A comprehensive analysis of more than 1,200 coronaviruses sampled from bats in China also points to the Horseshoe bats in Yunnan as the likely origin of the new coronavirus. But the study does not exclude the possibility that the virus originated from horseshoe bats in neighboring countries, including Myanmar, Laos, and Vietnam.
The 4% difference between the genomes of RATG13 and SARS-CoV-2 represents decades of evolution. Researchers say this suggests that the virus may have passed through an intermediate host before spreading to people, just as it is believed that the virus causes SARS to pass from horseshoe bats to civets before reaching people. Some candidates for this animal host appeared at the beginning of the outbreak, and several groups focused on pangolins.

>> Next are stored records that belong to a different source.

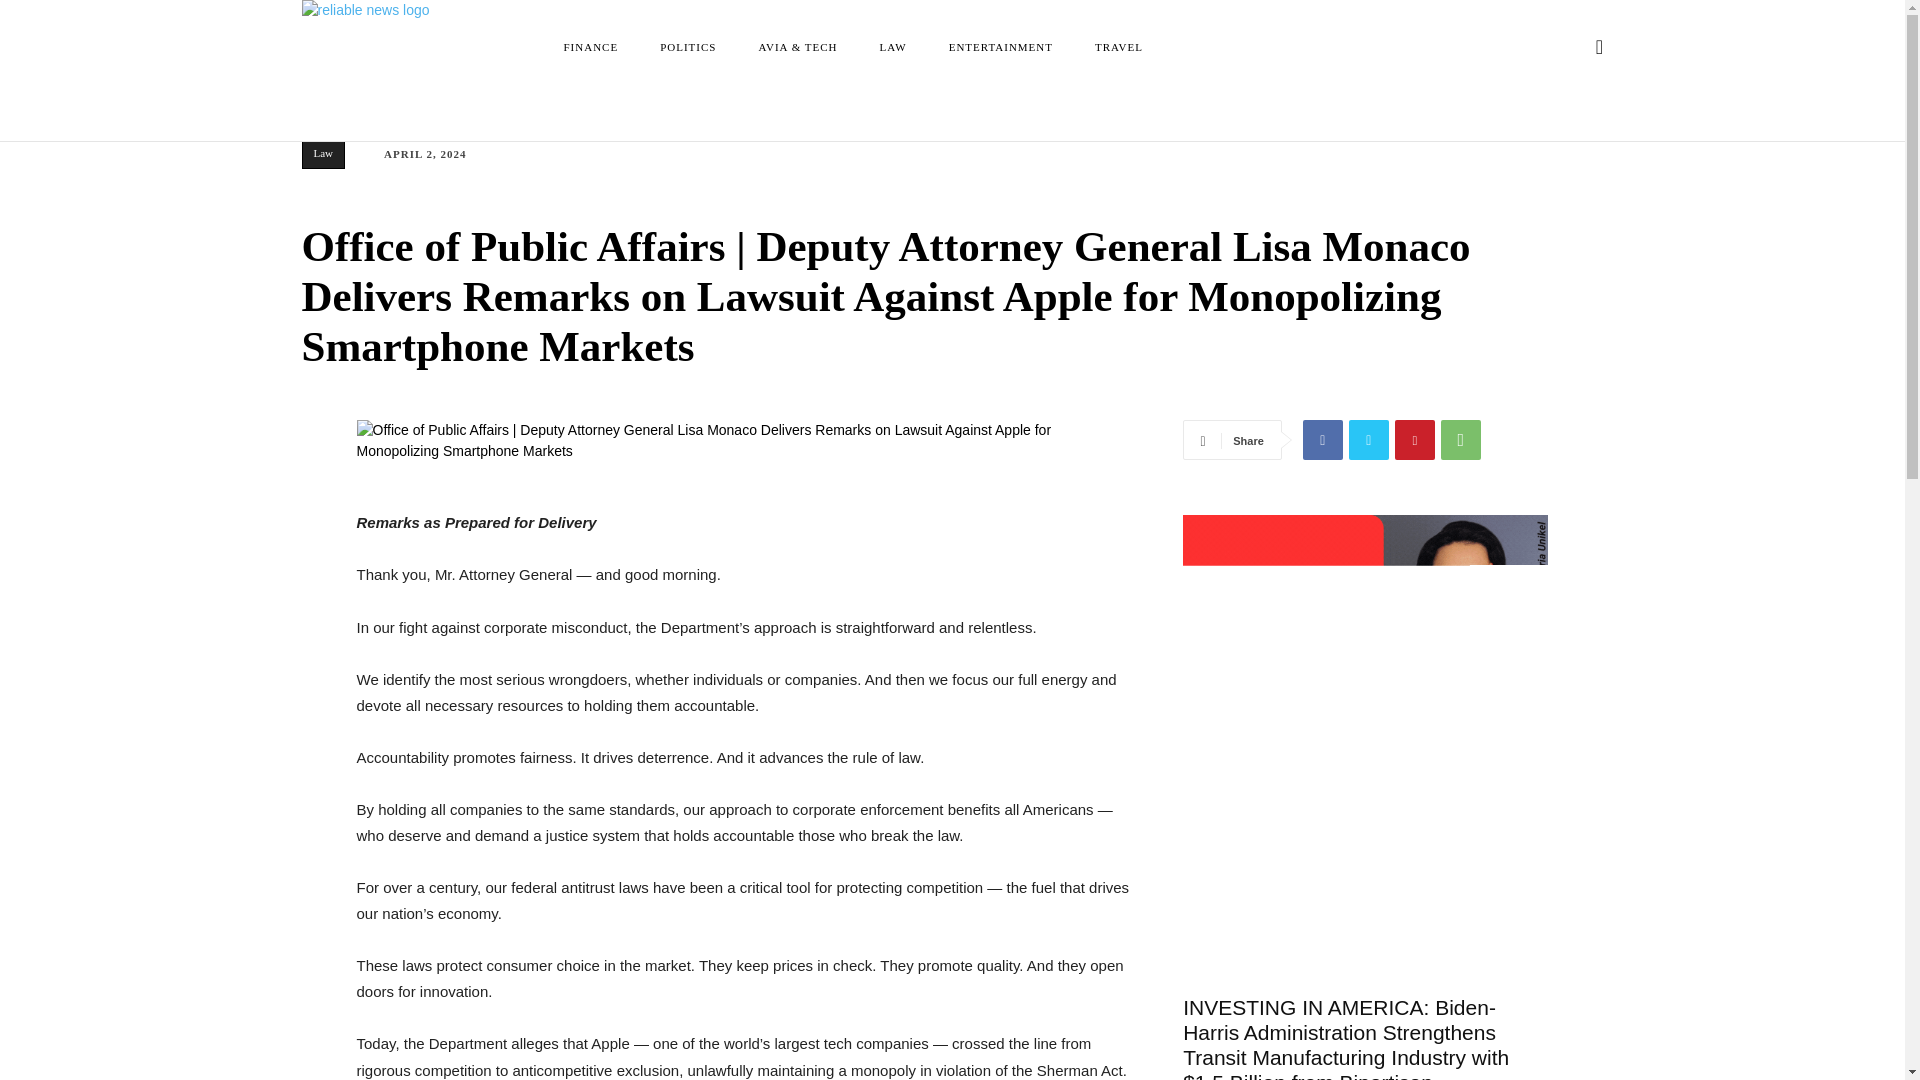 This screenshot has height=1080, width=1920. What do you see at coordinates (1001, 46) in the screenshot?
I see `ENTERTAINMENT` at bounding box center [1001, 46].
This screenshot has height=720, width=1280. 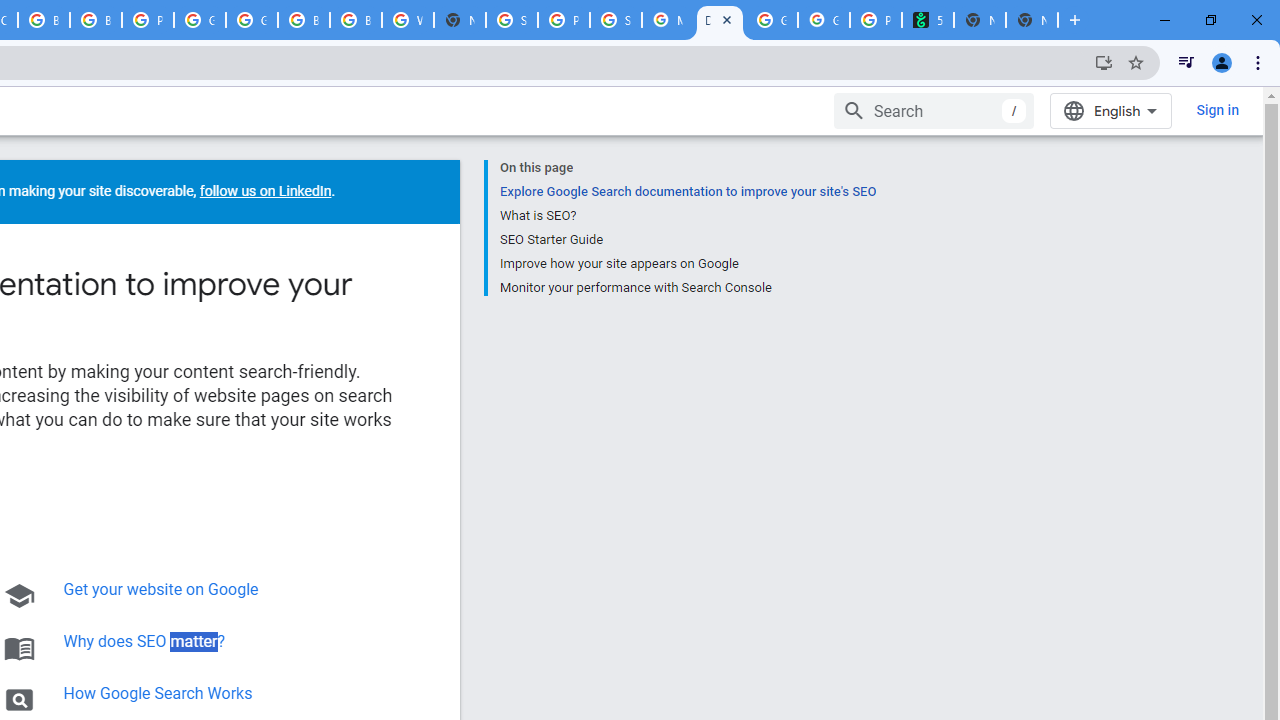 What do you see at coordinates (460, 20) in the screenshot?
I see `New Tab` at bounding box center [460, 20].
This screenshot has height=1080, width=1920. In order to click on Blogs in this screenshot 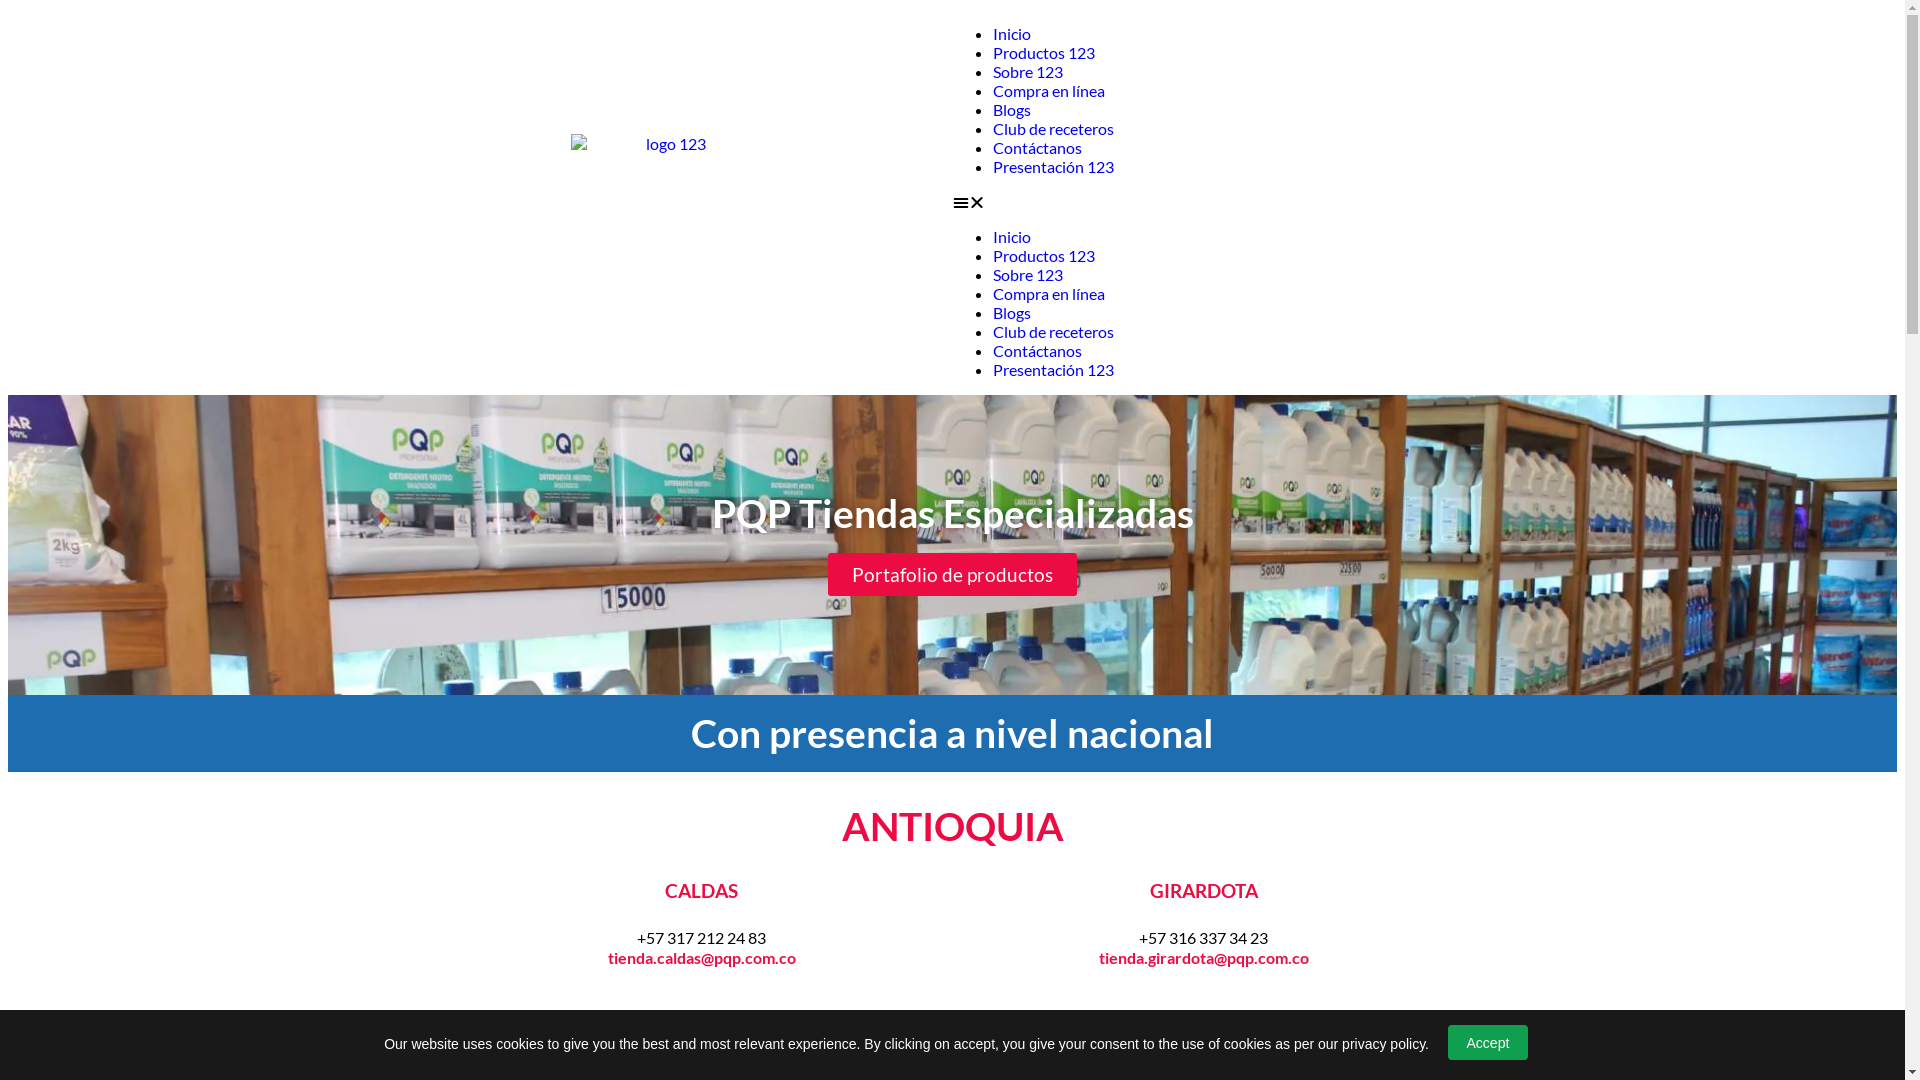, I will do `click(1011, 110)`.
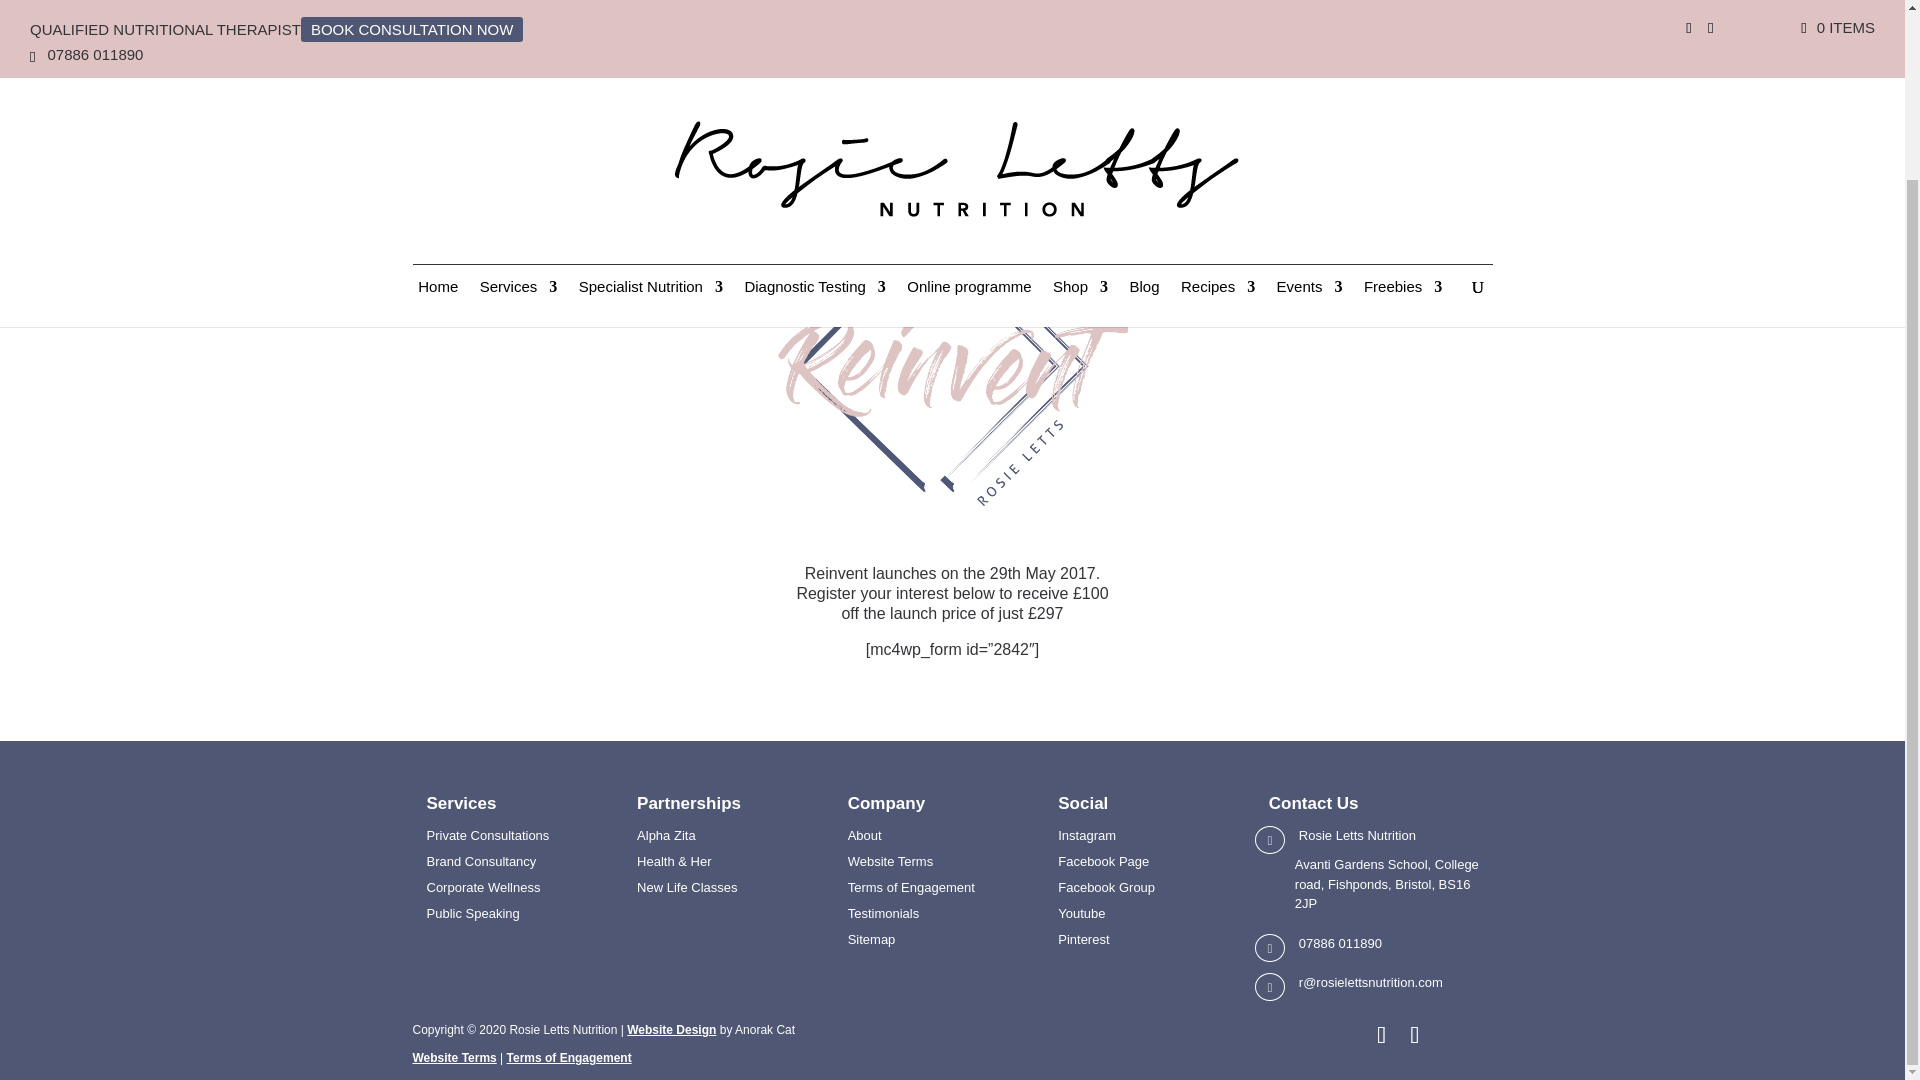  What do you see at coordinates (651, 102) in the screenshot?
I see `Specialist Nutrition` at bounding box center [651, 102].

Researchers isolated coronaviruses from Malaysian pangolins (Manis javanica) confiscated during anti-smuggling operations in southern China. These viruses share up to 92% of their genomes with the new coronavirus. Studies confirm that pangolins may harbor coronaviruses that share a common ancestor with SARS-CoV-2, but do not prove that the virus jumped from pangolins to people.
To uniquely track the virus’ journey to people, scientists would need to find an animal that harbors a more than 99% similar version of SARS-CoV-2, a perspective complicated by the fact that the virus has spread so widely among people that they, in turn, passed it on to other animals, such as cats, dogs, and farm minks.
Zhang Zhigang, an evolutionary microbiologist at Yunnan University in Kunming, says efforts by research groups in China to isolate the virus from livestock and wildlife, including civets, have been uncovered. Groups in Southeast Asia are also looking for the coronavirus in tissue samples from bats, pangolins, and civets.